Heh, don't thank me yet. I've been waiting for this kind of game for a long time, too, and I'd been alternately wanting and trying to do it off and on for the past five years. And once it's working, it's almost guaranteed to be unsatisfying to everyone (including me) in many ways. But ah well. This appears to be the most flexible and modular yet simple design yet, so there's hope.

Status

The pre-alpha test release is getting closer. The list stands thus:

1. build the tactical control

The controller is in place, but I still have to translate mouse actions into ship actions in a reasonable way. Using keyboard events would probably be easier, if I can get JPanels to listen for key events.

2. build the login window

Done and working.

3. deploy with JNLP

I learned how to do that yesterday. I'll probably have to tinker more with it to get it working over the internet with Apache.

Directions -
(1) Please duplicate the development update word for word, starting with "Done and working." and going on through "internet with Apache.".
(2) Summarize the development update in two sentences.
(3) Resume the development update after its last sentence.
The material that comes next is separate from the development update.

Data shown -
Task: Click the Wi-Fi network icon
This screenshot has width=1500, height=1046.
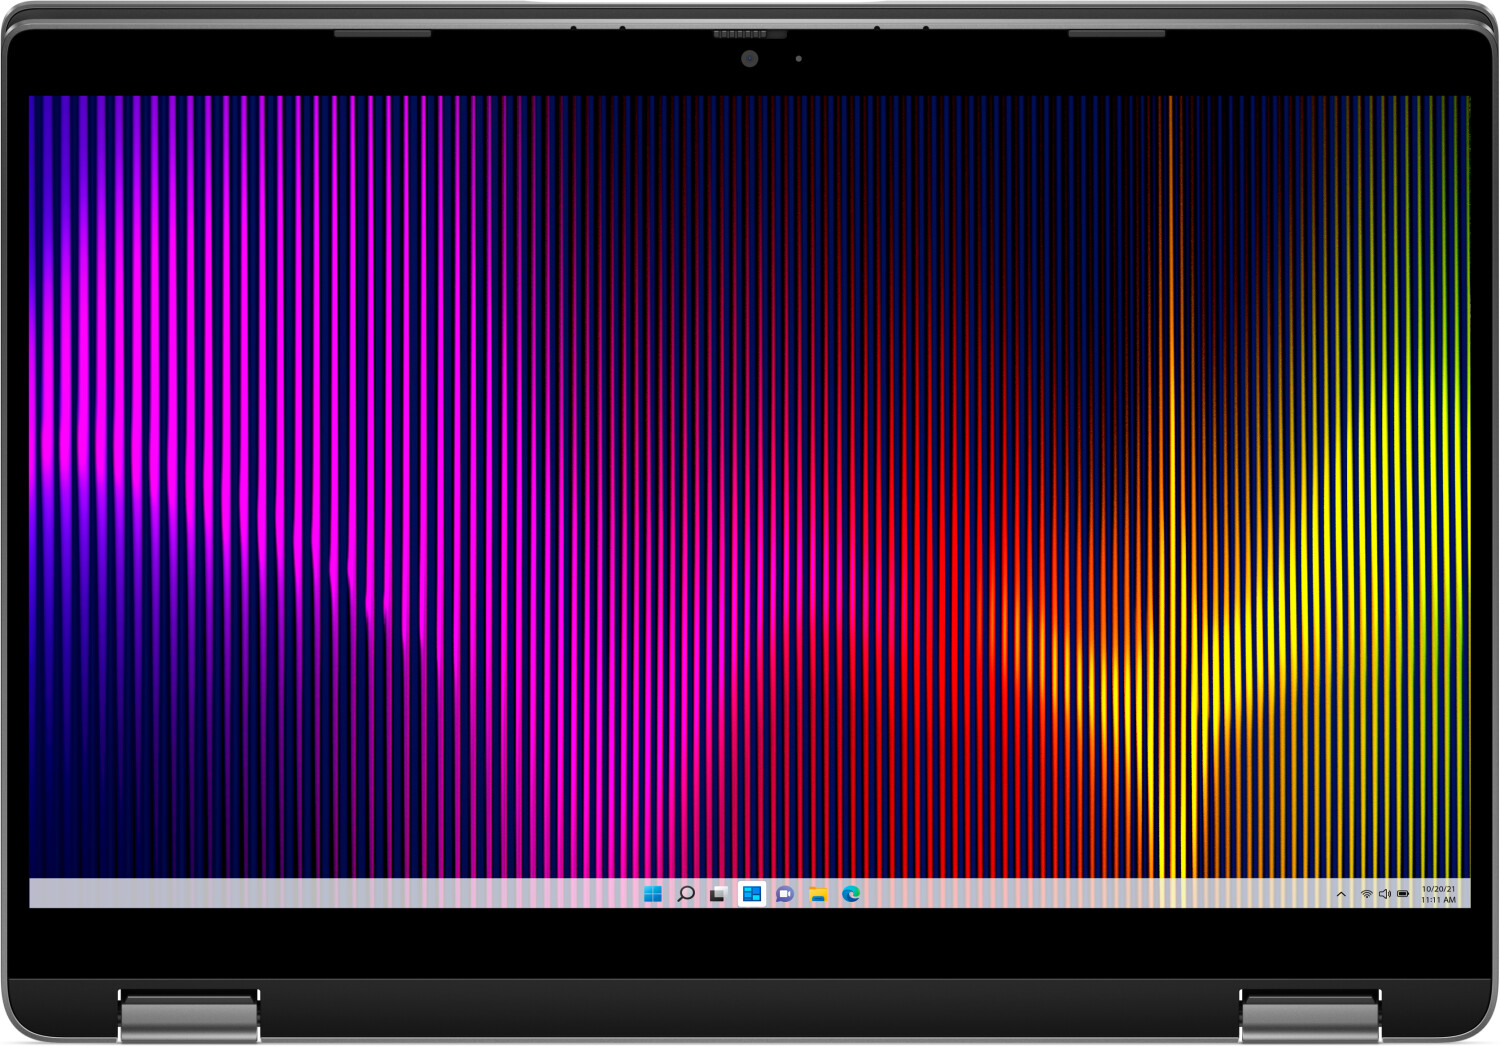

Task-by-task answers -
(1)
Done and working.

3. deploy with JNLP

I learned how to do that yesterday. I'll probably have to tinker more with it to get it working over the internet with Apache.

(2) The writer has wanted to make this kind of game for a long time and expects it to be unsatisfying in many ways once it works, but considers the current design the most flexible and modular yet simple one so far. Ahead of the pre-alpha test release, the login window is done, the tactical controller still needs mouse actions translated into ship actions, and deployment with JNLP has been learned but may need more tinkering to work over the internet with Apache.

(3)
Design

For those interested, I'm using a Model-View-Controller pattern to manage complexity. The Model talks to the server -- currently just a database connection -- and spawns Views. The Views, in turn, each spawn one Controller. Movement is almost guaranteed to be horribly jumpy, so I'll have to compensate by not trying to do "smooth" spaceflight, but something rather more like 1-second-interval positional updating. We'll see. The database hit is bound to be the bottleneck. Of course, that can be largely fixed by creating a server-side listener that caches positional data and broadcasts it by UDP. But there's no way I'm going to introduce yet another layer of complexity at this point.
 
Update

More success with JNLP. I've successfully deployed a test app with Apache. WebStart is Very Cool. No forseen problems here, so all that's left there are unforseen ones. Which leads nicely into Controller news:

Success with keyboard listeners. By making views internal frames onto a desktop pane, I can make each one able to pay attention to mouse focus, and therefore have a keyboard listener for each. Thus I can ignore a lot of trigonometry by just using keys for maneuvering. I can also, by default, fix the size of views, thus preventing the inherent update-mega-delay when resizing. Another freebie is that views can be moved around, minimized and restored on the desktop pane if the user wants to do that.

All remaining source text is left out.